Le Federal Bureau of Investigation des États-Unis a versé près d’un million de dollars pour débloquer l’iPhone de l’homme responsable de la tuerie de San Bernardino, a déclaré la sénatrice Dianne Feinstein cette semaine.

En 2016, le FBI a fait appel à une entreprise de sécurité privée pour débloquer l’iPhone 5c de San Bernardino, appartenant au tireur Syed Rizwan Farook, qui, avec sa femme, a tué 14 personnes lors d’une attaque en décembre 2015. Mais l’agence plus tard a refusé de révéler combien elle avait payé pour déverrouiller l’appareil.

L’Associated Press, Vice-Média et USA Today ont alors lancé une procédure judiciaire contre le FBI sur la non divulgation de l’agence, arguant qu’il n’avait pas de «justification adéquate». Le directeur du FBI, James Comey, a donné une estimation approximative l’année dernière en disant que l’agence avait payé « plus d’argent qu’il ne gagnerait au cours de ses sept années restantes à son poste », soit à peu près 1,3 million de dollars.

L’année dernière, Apple a contesté l’ordre d’un juge pour aider le département de la Justice des États-Unis dans son enquête sur le tireur de San Bernardino, arguant que la création d’une porte dérobée pour le FBI dans le système d’exploitation de l’iPhone menacerait la vie privée de ses clients.
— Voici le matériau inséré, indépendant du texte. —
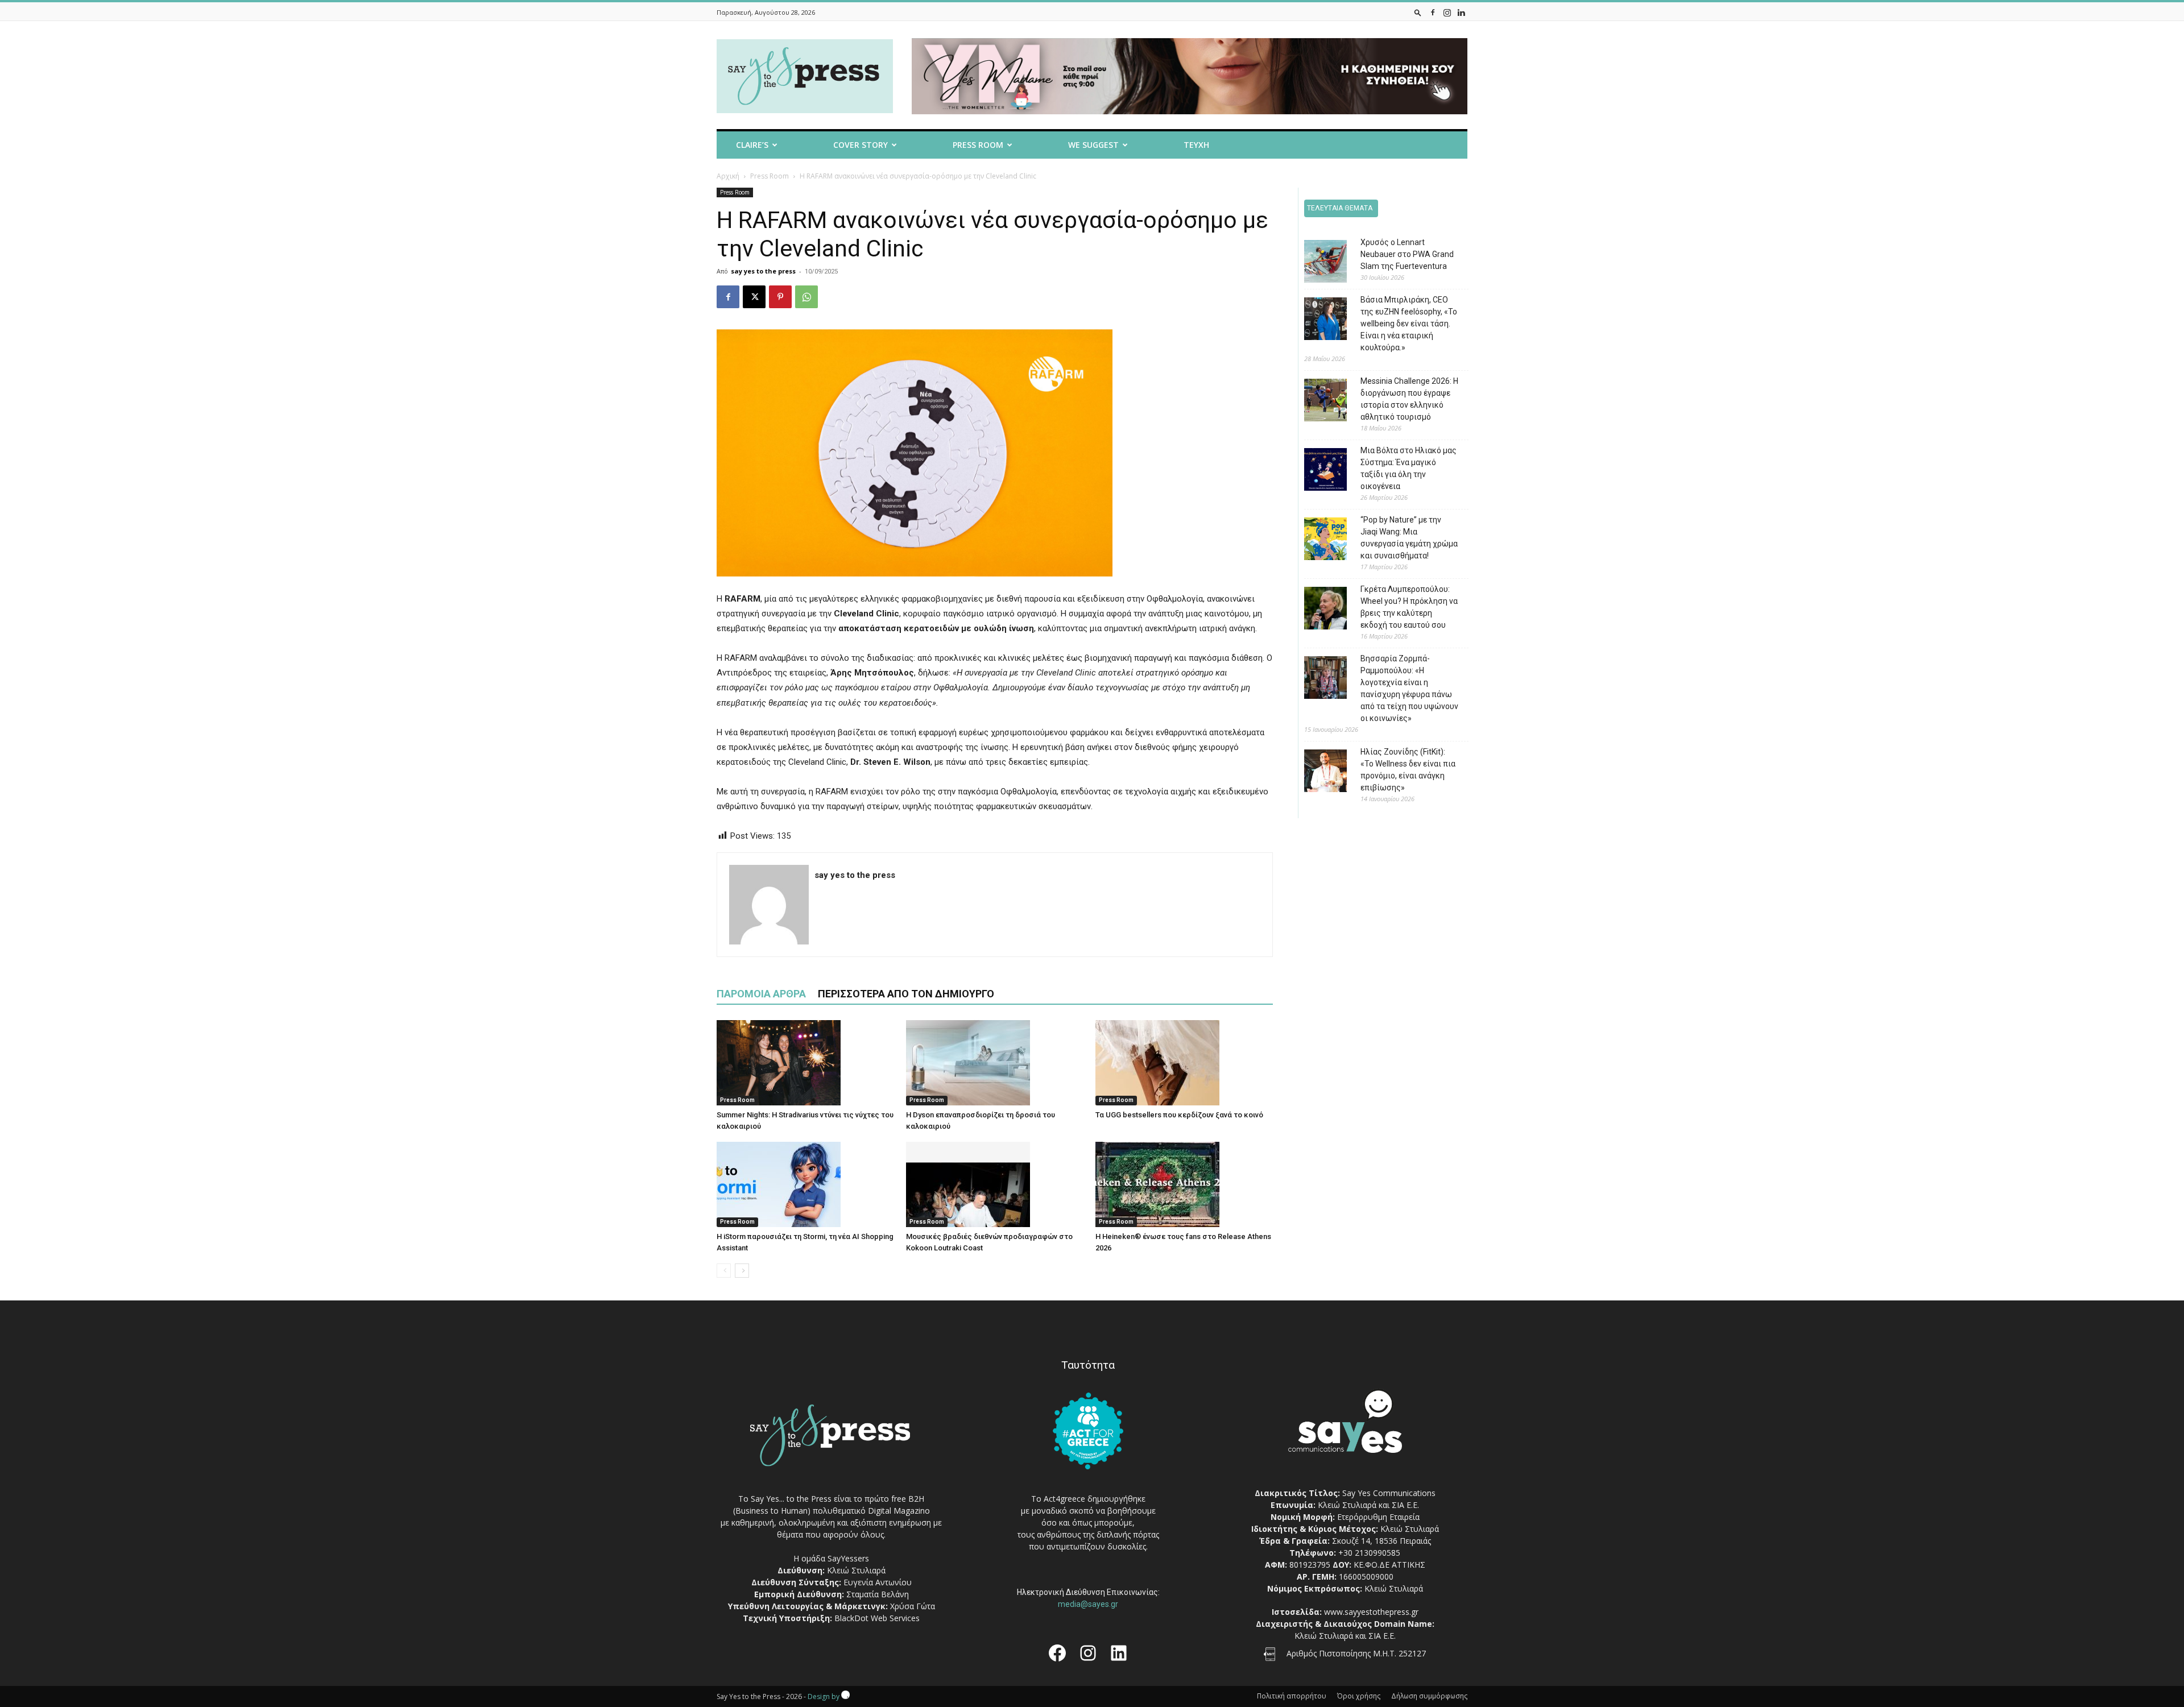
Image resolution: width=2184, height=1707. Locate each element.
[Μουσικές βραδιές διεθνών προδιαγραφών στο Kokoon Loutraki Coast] (994, 1184)
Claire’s (752, 144)
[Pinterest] (780, 296)
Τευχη (1196, 144)
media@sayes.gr (1088, 1604)
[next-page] (742, 1270)
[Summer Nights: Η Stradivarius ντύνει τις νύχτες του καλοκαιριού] (805, 1062)
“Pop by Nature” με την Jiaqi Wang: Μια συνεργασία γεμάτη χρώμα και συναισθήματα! (1409, 537)
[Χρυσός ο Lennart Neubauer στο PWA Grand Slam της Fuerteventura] (1317, 263)
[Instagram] (1447, 12)
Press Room (769, 176)
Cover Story (860, 144)
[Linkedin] (1461, 12)
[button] (1417, 12)
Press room (978, 144)
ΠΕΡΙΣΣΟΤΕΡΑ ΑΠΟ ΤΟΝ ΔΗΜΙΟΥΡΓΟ (906, 994)
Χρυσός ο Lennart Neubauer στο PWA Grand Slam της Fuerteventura (1407, 254)
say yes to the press (763, 271)
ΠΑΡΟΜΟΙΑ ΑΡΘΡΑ (761, 994)
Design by (824, 1696)
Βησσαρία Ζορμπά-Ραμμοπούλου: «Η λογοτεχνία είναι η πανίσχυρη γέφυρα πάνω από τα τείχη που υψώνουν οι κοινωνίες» (1409, 688)
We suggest (1093, 144)
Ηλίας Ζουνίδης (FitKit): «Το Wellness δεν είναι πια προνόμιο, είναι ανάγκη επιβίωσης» (1407, 769)
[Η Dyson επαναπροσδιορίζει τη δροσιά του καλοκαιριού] (994, 1062)
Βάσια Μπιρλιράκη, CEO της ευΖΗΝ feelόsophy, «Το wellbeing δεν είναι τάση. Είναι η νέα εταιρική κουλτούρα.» (1408, 323)
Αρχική (728, 176)
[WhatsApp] (806, 296)
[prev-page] (724, 1270)
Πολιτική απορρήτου (1291, 1696)
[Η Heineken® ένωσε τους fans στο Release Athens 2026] (1184, 1184)
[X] (754, 296)
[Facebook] (1432, 12)
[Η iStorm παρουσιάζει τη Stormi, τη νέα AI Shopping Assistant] (805, 1184)
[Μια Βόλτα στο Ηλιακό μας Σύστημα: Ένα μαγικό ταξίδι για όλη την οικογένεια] (1317, 471)
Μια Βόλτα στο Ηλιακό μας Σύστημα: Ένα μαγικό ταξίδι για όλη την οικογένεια (1408, 468)
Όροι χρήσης (1358, 1696)
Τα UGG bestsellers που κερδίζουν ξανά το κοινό (1179, 1115)
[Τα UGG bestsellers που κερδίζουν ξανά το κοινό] (1184, 1062)
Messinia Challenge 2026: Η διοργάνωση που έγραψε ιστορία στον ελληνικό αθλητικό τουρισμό (1409, 398)
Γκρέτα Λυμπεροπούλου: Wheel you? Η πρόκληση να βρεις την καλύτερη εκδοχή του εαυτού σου (1409, 607)
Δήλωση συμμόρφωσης (1429, 1696)
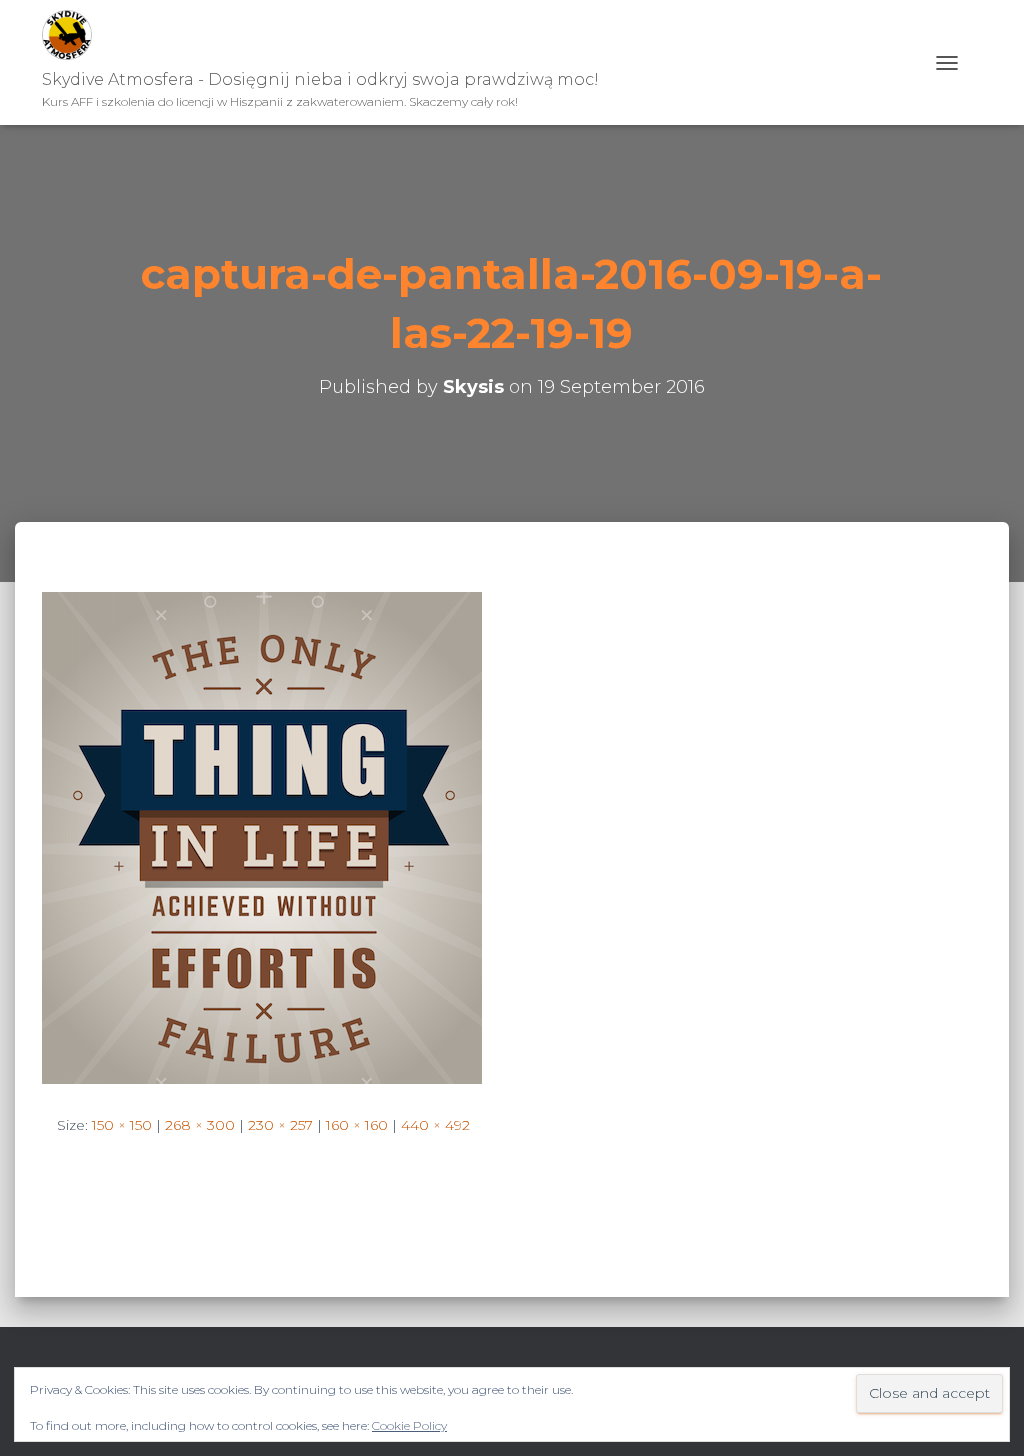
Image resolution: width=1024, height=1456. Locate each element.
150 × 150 (122, 1125)
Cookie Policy (409, 1425)
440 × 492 (435, 1125)
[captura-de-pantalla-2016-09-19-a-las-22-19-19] (262, 836)
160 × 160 (357, 1125)
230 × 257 (280, 1125)
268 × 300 (200, 1125)
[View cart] (975, 62)
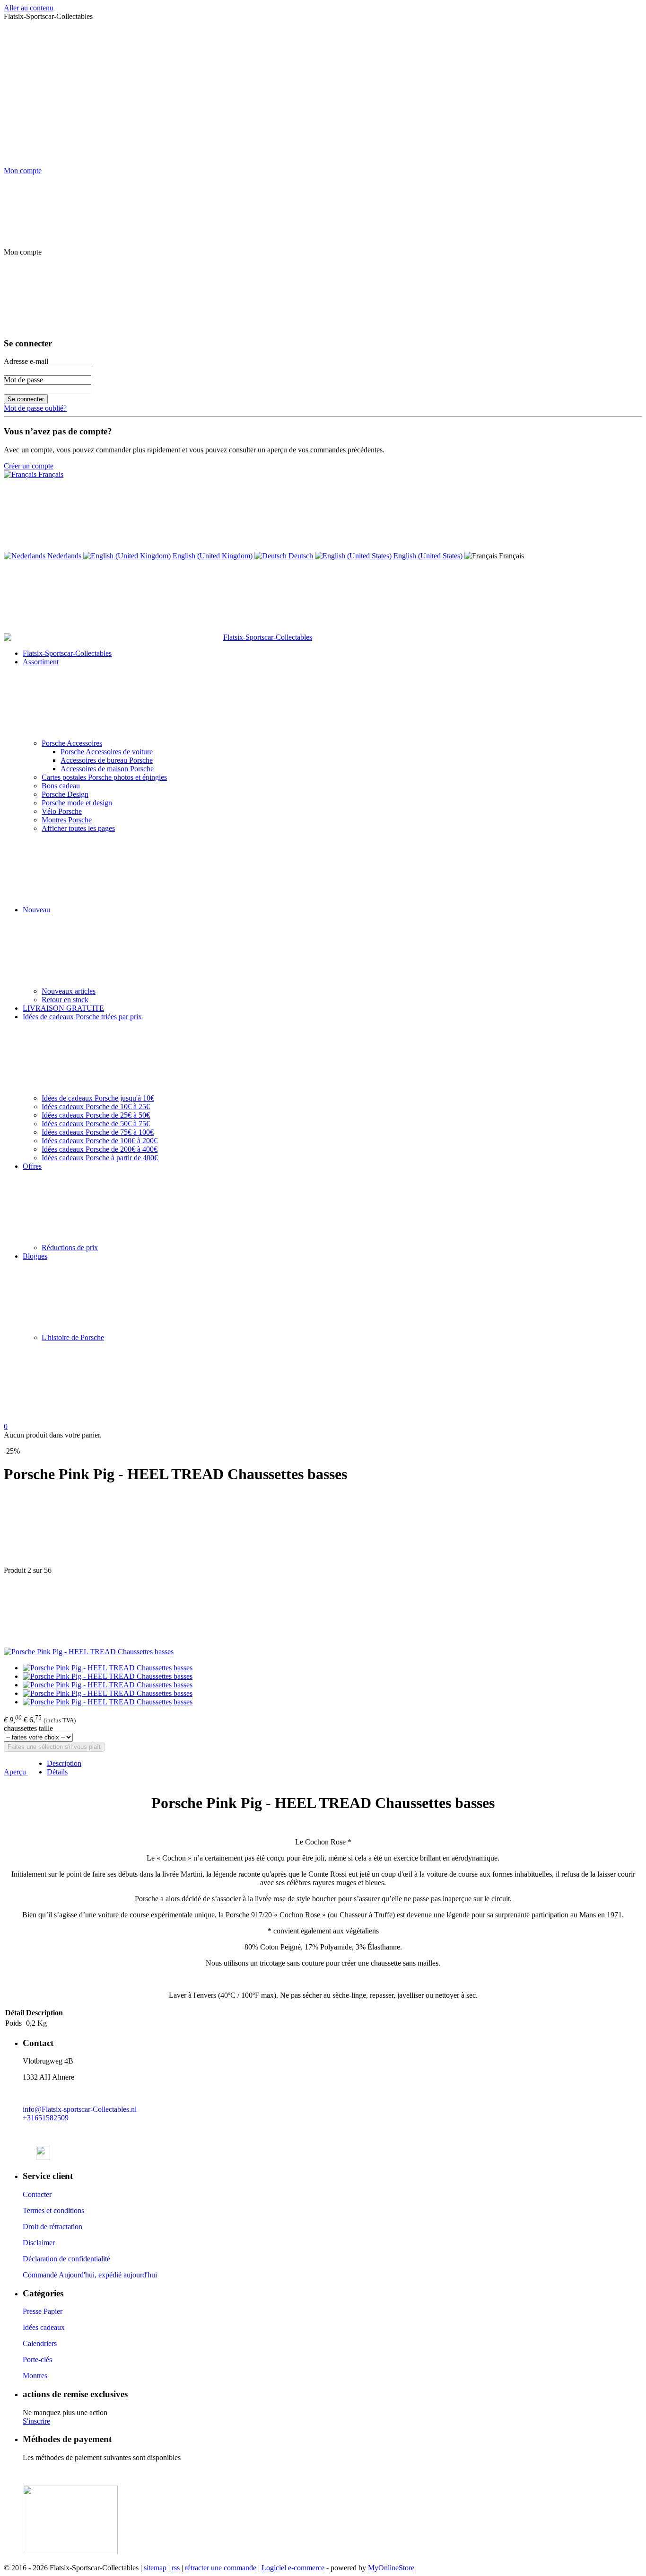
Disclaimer (39, 2243)
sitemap (155, 2568)
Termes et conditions (53, 2210)
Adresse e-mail (26, 361)
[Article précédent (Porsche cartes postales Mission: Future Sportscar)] (323, 1529)
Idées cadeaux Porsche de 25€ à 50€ (96, 1115)
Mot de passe (23, 380)
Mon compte (23, 171)
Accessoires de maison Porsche (107, 769)
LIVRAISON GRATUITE (63, 1008)
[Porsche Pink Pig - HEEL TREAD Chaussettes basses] (89, 1652)
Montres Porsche (67, 820)
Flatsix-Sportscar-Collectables (67, 653)
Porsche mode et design (77, 803)
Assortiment (41, 662)
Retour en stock (65, 1000)
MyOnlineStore (391, 2568)
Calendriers (40, 2343)
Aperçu (16, 1772)
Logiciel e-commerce (293, 2568)
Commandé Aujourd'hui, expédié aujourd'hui (90, 2275)
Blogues (35, 1256)
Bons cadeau (61, 786)
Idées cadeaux (44, 2327)
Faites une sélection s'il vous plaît (54, 1746)
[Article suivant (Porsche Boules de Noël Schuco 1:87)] (323, 1611)
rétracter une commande (220, 2568)
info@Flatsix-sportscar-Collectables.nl (80, 2109)
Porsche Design (65, 794)
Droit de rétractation (52, 2227)
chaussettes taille (28, 1728)
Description (64, 1763)
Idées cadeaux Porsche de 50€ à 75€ (96, 1124)
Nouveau (36, 910)
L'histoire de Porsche (73, 1337)
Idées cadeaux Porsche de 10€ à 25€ (96, 1107)
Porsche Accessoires (72, 743)
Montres (35, 2376)
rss (176, 2568)
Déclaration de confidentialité (66, 2259)
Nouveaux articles (69, 991)
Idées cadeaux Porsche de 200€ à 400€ (99, 1149)
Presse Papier (42, 2311)
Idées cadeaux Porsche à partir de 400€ (100, 1158)
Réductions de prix (70, 1248)
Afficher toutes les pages (78, 828)
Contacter (37, 2194)
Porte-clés (37, 2359)
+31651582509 (46, 2118)
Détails (57, 1772)
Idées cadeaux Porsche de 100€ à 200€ (99, 1141)
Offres (32, 1166)
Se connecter (26, 399)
L’agence a déclaré plus tard qu’elle n’avait trouvé aucune preuve que Farook avait coordonné l’attaque avec des membres d’une organisation terroriste et qu’elle était incapable de récupérer les communications cryptées pendant une période de 18 minutes après l’attaque. Mais le FBI a toute de même soutenu que les informations récupérées étaient «utiles».

Les défenseurs de la protection de la vie privée et les experts en technologie soutiennent que le FBI devrait divulguer sa méthode à Apple afin que la firme de Cupertino puisse réparer toutes les failles dans son système d’exploitation. Les exploits découverts par les agences fédérales sont généralement signalées programme Vulnerabilities Equities Process, qui permet au gouvernement de communiquer aux entreprises américaines des failles découvertes par ses agences de renseignement. Mais dans cette affaire, l’agence a refusé de s’y plier.

La divulgation de cette information pourrait rendre les efforts de déchiffrement des enquêteurs plus difficiles, affirme le FBI. Comey a déclaré qu’environ 12% des appareils étaient inaccessibles aux enquêteurs du FBI, et que le cryptage entraînerait la croissance de ce nombre.

« Nous trouvons de plus en plus des dispositifs … que nous ne pouvons pas débloquer », a-t-il déclaré lors d’une conférence annuelle Special Operations Forces Industry Conference en mai 2016.

En réponse à la controverse, la sénatrice Feinstein et le sénateur Richard Burr ont rédigé un projet de loi concernant me chiffrement en avril qui obligerait les entreprises à se conformer aux demandes du gouvernement en matière d’accès aux services chiffrés.